Healthy Aging – Part One: Change

by Robin Bush, ISR Communications


In 2022, we focused on three guiding words to living well as we age, “Courage, Care, and Kindness.”  This year, we will continue to offer inspiration and resources to help you live your best life, connect with those around you, and celebrate healthy aging by “Moving Forward Together.”  It’s a way we can all live a better life. These three words guide us to remember the importance of moving through both the good and the unexpected with others by our side. 

One of the aspects of healthy aging is our relationship with change. As we age, the number of life changes adds up. We may have had multiple career changes, children or grandchildren who arrived or left home, partners may have changed, some loved ones are gone, and we may be facing questions about our independence. The key to adapting to change at any age is finding balance by seeking positive factors that equal or exceed the challenges. That’s healthy aging.

“Are the changes in aging inevitable?”    Healthy aging is recognizing you can make choices that influence your outcome. You’ve been told:

  • Your health will decline – While some diseases may become more common as we age, poor health and lack of mobility are not inevitable. You likely have more available time in your day than when you were younger, and if you choose to fill a large part of your day with eating healthily and moving your body, it will do much to keep you strong, flexible, and less apt to injure yourself.
  • Loss of memory is unavoidable – It’s not. Learning new skills, adventuring, and daily interaction with others can help keep your brain sharp and your memories clear.
  • You will become disconnected – No. Getting involved in community programs, organizations, or schools will keep you connected and build friendships as you share the valuable skills you gained through life experiences.

When things are challenging and change is at your door, here are some healthy aging suggestions to try:

  • When you feel tested, focus on things you are grateful for.
  • Don’t take things for granted; enjoy what you have, even if other things are lost. Express your feelings to someone you trust. Denying feelings can lead to resentment and even depression.
  • Practice acceptance. We can’t change some things that happen, but we can actively choose how we will react.
  • A good belly laugh is often some of the best medicine. Not everything is appropriate to respond to with laughter, but when you can, it helps to laugh at the absurdities of life.
  • Don’t ignore problems; take them on in small steps. With each success, you will feel more confident in your ability to cope.

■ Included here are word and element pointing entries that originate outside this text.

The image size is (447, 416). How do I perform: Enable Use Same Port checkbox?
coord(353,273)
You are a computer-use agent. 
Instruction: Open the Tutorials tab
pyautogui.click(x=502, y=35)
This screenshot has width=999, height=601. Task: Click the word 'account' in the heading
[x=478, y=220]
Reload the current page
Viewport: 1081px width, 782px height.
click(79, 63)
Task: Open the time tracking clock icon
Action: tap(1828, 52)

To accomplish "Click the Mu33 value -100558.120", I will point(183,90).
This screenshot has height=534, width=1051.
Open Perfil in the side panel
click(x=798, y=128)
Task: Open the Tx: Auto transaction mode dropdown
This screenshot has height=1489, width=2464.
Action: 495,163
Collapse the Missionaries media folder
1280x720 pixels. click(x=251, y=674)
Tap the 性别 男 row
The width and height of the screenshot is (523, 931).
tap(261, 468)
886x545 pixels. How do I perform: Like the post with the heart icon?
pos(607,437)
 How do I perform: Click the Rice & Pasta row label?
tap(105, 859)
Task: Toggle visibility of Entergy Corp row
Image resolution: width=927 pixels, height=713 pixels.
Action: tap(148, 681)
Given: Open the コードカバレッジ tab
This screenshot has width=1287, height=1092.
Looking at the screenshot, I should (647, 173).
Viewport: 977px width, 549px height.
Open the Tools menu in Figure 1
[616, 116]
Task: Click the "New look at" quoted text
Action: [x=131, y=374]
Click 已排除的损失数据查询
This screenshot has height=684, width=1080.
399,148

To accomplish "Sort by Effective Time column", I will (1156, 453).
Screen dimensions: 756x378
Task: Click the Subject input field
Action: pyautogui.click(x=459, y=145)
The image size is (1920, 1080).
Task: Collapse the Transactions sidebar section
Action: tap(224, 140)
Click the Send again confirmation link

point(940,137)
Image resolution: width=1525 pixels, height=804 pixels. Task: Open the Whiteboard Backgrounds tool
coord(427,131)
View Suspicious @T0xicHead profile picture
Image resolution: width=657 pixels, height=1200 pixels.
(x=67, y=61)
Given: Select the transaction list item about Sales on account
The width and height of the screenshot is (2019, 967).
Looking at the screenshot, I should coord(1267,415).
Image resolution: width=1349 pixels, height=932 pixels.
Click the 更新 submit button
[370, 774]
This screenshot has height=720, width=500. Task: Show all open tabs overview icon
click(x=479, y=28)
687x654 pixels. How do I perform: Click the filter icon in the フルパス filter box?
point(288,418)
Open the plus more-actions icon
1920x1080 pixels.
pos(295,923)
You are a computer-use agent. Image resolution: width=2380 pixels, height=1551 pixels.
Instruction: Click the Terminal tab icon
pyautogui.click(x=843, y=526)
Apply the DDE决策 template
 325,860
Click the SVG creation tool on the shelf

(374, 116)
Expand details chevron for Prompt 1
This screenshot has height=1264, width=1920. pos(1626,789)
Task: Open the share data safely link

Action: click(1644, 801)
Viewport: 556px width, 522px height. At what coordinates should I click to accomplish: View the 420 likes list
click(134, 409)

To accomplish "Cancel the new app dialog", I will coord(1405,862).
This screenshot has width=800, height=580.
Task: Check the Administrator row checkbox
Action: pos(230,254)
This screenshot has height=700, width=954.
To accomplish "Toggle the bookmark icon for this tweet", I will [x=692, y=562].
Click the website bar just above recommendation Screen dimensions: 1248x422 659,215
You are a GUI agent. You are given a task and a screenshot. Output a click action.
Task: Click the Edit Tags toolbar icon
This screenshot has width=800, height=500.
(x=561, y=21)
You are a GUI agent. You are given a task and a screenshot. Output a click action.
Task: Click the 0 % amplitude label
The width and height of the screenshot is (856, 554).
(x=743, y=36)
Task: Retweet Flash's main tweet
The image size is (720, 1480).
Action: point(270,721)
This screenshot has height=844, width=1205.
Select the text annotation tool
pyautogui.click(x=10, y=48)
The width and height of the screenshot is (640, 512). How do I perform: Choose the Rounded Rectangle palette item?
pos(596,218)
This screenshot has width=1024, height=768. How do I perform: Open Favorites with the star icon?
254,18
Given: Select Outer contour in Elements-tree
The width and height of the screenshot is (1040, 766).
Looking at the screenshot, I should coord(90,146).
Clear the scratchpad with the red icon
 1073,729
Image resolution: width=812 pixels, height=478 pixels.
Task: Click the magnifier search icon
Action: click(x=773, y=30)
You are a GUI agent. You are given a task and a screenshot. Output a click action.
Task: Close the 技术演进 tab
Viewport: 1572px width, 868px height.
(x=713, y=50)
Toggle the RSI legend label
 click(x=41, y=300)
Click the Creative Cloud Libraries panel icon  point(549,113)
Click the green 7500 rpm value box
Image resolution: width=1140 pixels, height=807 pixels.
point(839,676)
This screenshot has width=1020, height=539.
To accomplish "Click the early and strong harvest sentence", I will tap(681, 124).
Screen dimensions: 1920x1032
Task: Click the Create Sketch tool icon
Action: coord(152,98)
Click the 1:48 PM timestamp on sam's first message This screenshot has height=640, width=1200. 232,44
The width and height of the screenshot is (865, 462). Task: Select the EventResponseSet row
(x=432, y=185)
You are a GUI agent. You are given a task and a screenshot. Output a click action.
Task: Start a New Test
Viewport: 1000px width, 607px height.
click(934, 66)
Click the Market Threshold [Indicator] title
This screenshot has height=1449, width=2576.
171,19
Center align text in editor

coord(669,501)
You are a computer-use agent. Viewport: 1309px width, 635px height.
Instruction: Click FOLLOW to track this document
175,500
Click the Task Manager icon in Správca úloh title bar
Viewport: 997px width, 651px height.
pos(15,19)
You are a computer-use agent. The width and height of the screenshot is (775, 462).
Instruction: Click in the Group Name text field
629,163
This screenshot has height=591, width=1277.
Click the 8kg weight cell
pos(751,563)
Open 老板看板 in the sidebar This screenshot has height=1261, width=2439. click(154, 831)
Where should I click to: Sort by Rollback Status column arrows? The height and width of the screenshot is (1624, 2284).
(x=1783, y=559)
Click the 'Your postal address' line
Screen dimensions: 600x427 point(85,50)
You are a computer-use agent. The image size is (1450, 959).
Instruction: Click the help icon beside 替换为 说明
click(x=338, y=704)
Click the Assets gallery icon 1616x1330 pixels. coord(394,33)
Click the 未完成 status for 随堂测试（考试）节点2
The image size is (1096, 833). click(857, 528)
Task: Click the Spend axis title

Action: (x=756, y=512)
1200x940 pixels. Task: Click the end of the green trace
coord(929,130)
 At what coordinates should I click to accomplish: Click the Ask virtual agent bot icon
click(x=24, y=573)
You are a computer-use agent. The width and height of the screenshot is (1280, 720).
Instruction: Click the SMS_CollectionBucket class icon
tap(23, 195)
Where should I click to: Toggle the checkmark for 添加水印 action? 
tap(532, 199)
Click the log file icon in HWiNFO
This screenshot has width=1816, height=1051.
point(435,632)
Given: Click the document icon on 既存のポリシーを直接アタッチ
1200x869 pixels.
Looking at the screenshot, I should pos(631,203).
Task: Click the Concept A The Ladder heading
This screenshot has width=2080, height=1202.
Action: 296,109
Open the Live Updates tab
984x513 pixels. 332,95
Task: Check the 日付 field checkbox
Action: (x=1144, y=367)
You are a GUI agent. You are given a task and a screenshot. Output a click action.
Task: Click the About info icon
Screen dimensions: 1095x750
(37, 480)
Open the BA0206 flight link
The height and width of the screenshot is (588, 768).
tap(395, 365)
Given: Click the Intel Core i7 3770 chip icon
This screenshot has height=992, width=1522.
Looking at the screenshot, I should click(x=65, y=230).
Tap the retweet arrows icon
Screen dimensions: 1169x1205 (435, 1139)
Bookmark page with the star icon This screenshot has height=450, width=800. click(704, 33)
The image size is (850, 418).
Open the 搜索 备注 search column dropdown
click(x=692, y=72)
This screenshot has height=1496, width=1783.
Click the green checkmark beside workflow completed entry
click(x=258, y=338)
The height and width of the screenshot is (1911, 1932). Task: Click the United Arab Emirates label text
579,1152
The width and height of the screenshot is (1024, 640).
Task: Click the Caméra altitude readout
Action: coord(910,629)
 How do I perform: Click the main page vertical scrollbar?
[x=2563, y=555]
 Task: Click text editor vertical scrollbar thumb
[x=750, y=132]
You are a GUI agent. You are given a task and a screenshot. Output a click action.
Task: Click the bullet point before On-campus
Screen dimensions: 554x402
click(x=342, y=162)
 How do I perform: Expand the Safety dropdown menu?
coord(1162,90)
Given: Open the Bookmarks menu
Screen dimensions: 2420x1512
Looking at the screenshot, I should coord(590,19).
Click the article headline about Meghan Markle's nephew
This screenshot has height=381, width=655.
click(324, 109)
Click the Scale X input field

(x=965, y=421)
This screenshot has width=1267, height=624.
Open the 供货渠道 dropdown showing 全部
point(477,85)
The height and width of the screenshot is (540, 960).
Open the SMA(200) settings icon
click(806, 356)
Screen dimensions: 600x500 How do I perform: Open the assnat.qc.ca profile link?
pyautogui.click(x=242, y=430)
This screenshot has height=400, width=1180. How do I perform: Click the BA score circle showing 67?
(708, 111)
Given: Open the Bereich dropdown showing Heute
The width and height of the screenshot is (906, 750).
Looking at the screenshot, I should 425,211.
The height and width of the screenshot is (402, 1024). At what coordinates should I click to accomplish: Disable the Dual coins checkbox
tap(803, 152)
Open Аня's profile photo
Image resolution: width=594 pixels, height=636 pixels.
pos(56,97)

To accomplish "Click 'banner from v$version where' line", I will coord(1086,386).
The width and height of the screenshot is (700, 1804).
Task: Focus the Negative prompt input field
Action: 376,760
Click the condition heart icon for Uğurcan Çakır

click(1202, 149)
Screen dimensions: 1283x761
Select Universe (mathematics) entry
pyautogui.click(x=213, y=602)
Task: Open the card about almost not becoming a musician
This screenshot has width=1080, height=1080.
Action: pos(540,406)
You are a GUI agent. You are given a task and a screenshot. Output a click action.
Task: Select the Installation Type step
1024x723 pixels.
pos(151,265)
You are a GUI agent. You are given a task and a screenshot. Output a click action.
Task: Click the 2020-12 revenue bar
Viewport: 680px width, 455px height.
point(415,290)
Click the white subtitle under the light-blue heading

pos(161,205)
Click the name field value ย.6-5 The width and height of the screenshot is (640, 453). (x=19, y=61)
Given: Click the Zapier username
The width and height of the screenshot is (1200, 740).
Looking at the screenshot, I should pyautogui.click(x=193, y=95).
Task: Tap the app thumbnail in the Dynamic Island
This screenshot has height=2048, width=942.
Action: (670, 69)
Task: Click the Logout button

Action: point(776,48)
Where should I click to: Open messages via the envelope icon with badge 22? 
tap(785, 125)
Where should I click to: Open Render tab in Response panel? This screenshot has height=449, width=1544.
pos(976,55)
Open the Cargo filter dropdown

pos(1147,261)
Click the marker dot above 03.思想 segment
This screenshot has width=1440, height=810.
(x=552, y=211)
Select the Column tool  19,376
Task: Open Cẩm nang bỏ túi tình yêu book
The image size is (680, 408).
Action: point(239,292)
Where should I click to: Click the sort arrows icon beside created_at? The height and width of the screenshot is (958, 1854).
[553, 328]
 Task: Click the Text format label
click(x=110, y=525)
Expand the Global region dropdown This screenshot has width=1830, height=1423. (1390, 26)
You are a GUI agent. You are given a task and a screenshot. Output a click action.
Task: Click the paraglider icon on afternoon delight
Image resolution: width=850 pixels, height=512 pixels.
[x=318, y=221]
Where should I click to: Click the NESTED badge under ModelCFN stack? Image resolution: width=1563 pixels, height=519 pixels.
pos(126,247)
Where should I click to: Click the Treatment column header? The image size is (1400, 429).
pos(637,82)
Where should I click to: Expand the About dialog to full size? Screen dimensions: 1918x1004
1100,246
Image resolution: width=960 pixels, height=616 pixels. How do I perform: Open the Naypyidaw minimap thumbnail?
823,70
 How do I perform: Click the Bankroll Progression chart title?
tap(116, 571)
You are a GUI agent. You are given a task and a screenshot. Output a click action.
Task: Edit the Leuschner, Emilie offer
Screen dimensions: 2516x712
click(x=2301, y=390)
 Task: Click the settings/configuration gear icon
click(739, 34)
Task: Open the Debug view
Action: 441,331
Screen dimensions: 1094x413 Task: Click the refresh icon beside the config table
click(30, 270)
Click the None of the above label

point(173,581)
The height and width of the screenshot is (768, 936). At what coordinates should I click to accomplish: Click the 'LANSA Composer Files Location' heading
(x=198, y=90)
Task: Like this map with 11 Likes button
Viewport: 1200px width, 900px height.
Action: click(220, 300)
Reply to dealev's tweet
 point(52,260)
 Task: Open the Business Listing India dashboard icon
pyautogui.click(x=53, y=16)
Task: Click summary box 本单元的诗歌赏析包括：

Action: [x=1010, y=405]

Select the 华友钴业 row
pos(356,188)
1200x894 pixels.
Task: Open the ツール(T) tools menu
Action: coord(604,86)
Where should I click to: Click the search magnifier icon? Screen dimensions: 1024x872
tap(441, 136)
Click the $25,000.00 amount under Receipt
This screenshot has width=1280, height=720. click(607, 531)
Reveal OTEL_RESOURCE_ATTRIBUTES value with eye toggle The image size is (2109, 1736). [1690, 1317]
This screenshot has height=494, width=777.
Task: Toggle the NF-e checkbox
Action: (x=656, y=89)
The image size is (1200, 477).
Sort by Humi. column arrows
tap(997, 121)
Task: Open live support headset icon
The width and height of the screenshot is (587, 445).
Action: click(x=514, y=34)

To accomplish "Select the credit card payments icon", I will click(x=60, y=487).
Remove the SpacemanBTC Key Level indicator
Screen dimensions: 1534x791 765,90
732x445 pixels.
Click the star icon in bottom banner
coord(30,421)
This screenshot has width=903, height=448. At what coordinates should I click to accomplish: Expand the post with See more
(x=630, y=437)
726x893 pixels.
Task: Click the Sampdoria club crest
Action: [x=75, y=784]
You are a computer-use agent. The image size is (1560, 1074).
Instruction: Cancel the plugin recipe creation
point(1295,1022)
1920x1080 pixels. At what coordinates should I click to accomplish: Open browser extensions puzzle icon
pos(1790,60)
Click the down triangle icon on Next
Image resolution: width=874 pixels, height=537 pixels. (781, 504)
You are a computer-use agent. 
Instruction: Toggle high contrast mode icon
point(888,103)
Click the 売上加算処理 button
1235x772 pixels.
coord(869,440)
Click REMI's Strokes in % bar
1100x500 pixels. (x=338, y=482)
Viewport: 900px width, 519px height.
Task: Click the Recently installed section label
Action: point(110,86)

It won’t always be easy, but your attitude toward change does make a difference in the outcome. 

When I met Herb, I couldn’t believe it when he told me he was 78 years old. He walks with purpose and has a smile on his face even though his life is not without challenges. His adult children recently moved across the county, two years ago he lost his partner and soulmate of 49 years, and his frozen shoulder has stopped him from golfing, which for years had gotten him together regularly with friends. He could have slipped into a lonely, isolated existence. Instead, he volunteers in the auto-mechanics class at the local high school, is learning Italian in preparation for a trip to Florence next spring with a buddy he met at the car club, and enjoys a men’s lunch group every Wednesday. Each time I see him he is uplifting, inspiring, always has something kind to say, and tells great stories that make me laugh. My cousin Tom on the other hand, who I see on a Zoom call every week, complains endlessly about the world around him, his neighbors, his grandkids, his newest ache or pain, the barking dog next door, the lines at the grocery…  Everything irritates him, and nothing seems to make him happy. He sits at home alone all day, and when we talk, he sounds far older than his biological age of 78. Herb and Tom are the same age.  Which person would you want to spend time with, and which person do you want to be?

Practice choosing healthy aging. Embrace it. You will be glad you did!